An equation for Fibonacci numbers Let $F(n)$ be $n$-th Fibonacci-number. Then the following holds:
$$F(n)^2+F(n+1)^2=F(2n+1).$$
I have proved, but I want a brief proof.
Do you know anything about it?
 A: I can do a pretty neat proof ... though it does require a bit of set-up.
In particular, it's easily proven by relating the Fibonacci numbers to the following problem: 

Suppose that you want to go up some flight of stairs and at every step you can take either one or two stairs: in how many ways can you get up the stairs?  

Well, if we say that there are $n$ stairs, then it turns out there are $F_{n+1}$ ways to do it. 
A very easy inductive proof shows why:
Base cases: If there is $1$ stairs, you can do it in only $1$ way, and indeed $F_{1+1}=F_2=1$.  If there are $2$ stairs, then there are two ways: either take two steps of $1$, or take one step of $2$. And indeed, $F_{2+1}=F_3=2$
Inductive step: Say you have $n >2$ stairs. For your first step you can either go one up or two stairs up. By inductive hypothesis, there are $F_{n}$ ways to finish climbing the $n-1$ stairs after having taken a step of $1$ stairs, and there are $F_{n-1}$ ways to finish climbing the $n-2$ stairs after having taken a step of $2$ stairs. So, there are $F_{n}+F_{n-1}=F_{n+1}$ ways to climb $n$ stairs.

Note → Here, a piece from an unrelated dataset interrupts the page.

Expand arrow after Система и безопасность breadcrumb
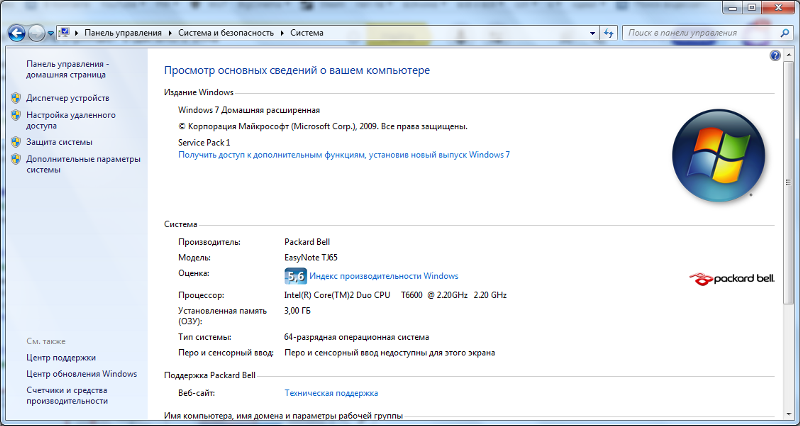 tap(282, 33)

OK, so now that we have made a connection between the Fibonacci numbers and the number of ways to climb stairs in this way, we can prove your desired result very quickly:
Let's climb $2n$ stairs. We now know we can do this in $F_{2n+1}$ ways. But note that there are two different possibilities for us climbing those $2n$ stairs: The first way is that we climb the stairs and that at some point we will have climbed exactly $n$ stairs. If this happens, then there are $F_{n+1}$ ways to climb the first $n$ stairs, and also $F_{n+1}$ ways to climb the other $n$ stairs. The second way is that at some point we will have climbed exactly $n-1$ stairs, which can be done in $F_{n}$ ways, after which we take a step of $2$ stairs, and then finish climbing the remaining $n-1$ stairs,  which can be done in $F_{n}$ ways. So, it must be true that:
$$F_{2n+1} = F_{n+1} \cdot F_{n+1} + F_{n} \cdot F_{n}$$
A: My favorite Fibonacci technique is
the matrix formulation, which is well worth knowing and easily proved:
$$
A^n=
\begin{pmatrix}1&1\\1&0\end{pmatrix}^n=
\begin{pmatrix}F_{n+1}&F_n\\F_n&F_{n-1}\end{pmatrix}
$$
Therefore,
$$
\begin{pmatrix}F_{2n+1}&F_{2n}\\F_{2n}&F_{2n-1}\end{pmatrix}
=A^{2n}
=(A^n)^2
=\begin{pmatrix}F_{n+1}&F_n\\F_n&F_{n-1}\end{pmatrix}^2
=\begin{pmatrix}F_n^2+F_{n+1}^2&*\\*&*\end{pmatrix}
$$
The omitted terms give other identities,
such as $F_{2n} = (F_{n-1}+F_{n+1})F_n$.